La paziente era stata diagnosticata con l’Ipogammaglobulinemia Comune Variabile 26 anni prima in un centro ematologico di eccellenza. Era stata sottoposta a infusioni endovenose di immunoglobuline per almeno 20 anni. Nel 2021, la paziente è stata ricoverata a Busto Arsizio dove il dottor Ghiringhelli e la sua equipe hanno sottoposto la paziente ad approfonditi accertamenti. È stata riscontrata una bronchiolite bilaterale, un’infezione del tratto respiratorio inferiore e una insufficienza respiratoria parziale, all’interno del già noto quadro di Immunodeficienza Comune Variabile.

Il caso clinico è stato estremamente complesso.

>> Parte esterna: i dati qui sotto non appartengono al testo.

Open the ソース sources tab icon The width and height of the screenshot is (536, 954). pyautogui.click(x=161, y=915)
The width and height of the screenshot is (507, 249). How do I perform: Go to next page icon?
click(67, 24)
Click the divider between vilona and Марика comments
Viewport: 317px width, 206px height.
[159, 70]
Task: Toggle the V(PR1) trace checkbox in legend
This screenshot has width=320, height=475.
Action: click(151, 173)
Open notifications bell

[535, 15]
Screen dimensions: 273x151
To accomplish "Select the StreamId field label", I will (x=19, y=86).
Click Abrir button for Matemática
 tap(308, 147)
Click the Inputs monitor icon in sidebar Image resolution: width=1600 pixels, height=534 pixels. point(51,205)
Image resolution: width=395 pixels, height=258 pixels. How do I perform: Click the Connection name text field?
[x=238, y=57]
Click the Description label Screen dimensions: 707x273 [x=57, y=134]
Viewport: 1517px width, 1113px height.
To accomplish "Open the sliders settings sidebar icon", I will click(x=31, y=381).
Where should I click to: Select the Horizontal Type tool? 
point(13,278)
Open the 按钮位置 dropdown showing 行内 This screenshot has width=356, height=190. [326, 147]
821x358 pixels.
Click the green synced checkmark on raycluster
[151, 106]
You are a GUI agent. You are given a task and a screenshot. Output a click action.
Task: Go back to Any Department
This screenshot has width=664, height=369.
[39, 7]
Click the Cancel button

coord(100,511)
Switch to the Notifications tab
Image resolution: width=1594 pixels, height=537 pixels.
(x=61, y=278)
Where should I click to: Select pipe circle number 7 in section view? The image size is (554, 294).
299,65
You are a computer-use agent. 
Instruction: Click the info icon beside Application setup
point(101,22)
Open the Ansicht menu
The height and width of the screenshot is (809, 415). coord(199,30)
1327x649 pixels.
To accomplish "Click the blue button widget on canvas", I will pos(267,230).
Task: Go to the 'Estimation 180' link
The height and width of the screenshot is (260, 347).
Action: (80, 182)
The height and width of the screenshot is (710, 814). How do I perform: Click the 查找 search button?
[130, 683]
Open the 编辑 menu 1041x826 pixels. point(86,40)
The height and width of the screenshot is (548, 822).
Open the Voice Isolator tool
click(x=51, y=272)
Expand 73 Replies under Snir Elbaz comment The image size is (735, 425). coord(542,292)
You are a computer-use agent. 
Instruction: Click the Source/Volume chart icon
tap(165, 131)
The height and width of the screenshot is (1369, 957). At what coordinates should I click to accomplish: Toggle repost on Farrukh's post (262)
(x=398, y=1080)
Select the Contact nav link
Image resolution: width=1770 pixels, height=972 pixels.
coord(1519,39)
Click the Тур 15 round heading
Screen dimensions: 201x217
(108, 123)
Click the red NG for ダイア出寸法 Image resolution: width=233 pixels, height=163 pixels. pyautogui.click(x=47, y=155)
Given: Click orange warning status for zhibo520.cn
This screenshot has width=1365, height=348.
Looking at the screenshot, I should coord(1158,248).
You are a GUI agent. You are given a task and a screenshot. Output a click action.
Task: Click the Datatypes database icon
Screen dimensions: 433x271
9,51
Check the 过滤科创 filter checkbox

L’esperienza e le competenze dell’equipe del dottor Ghiringhelli, specialista oltre che in Medicina Interna anche in malattie polmonari, hanno consentito di studiare un percorso di cura ad hoc riportato nello studio pubblicato sulla rivista scientifica.

La paziente è stata trattata con un mix di antibiotico e acido clavulanico, una combinazione utilizzata per combattere le infezioni batteriche, oltre ad ossigenoterapia, e la situazione si è stabilizzata con la prescrizione di una ossigenoterapia a lungo termine.

Questo caso sottolinea l’importanza di correggere l’ipossiemia cronica con una adeguata ossigeno terapia di lunga durata, soprattutto in quei pazienti affetti da ipossiemia cronica con ipertensione polmonare come nel caso della paziente descritta con Immunodeficienza Comune Variabile.

Il dottor Ghiringhelli sottolinea che “il nostro studio è stato citato per un riconoscimento all’interno della comunità scientifica perché, a fronte di un caso clinico molto complesso, la nostra equipe è stata in grado di comprendere ciò che agli ultra specialisti era sfuggito: la paziente era in insufficienza respiratoria subclinica, soprattutto di notte e sotto sforzo, e questo comprometteva l’equilibrio fisico della stessa. Con la somministrazione cronica di ossigeno, si è stabilizzata dal punto di vista generale e cardio respiratorio. Siamo dunque orgogliosi di questo riconoscimento che dimostra come, per raggiungere i migliori risultati clinici, è necessaria la compartecipazione di tutte le figure professionali presenti in un ospedale”.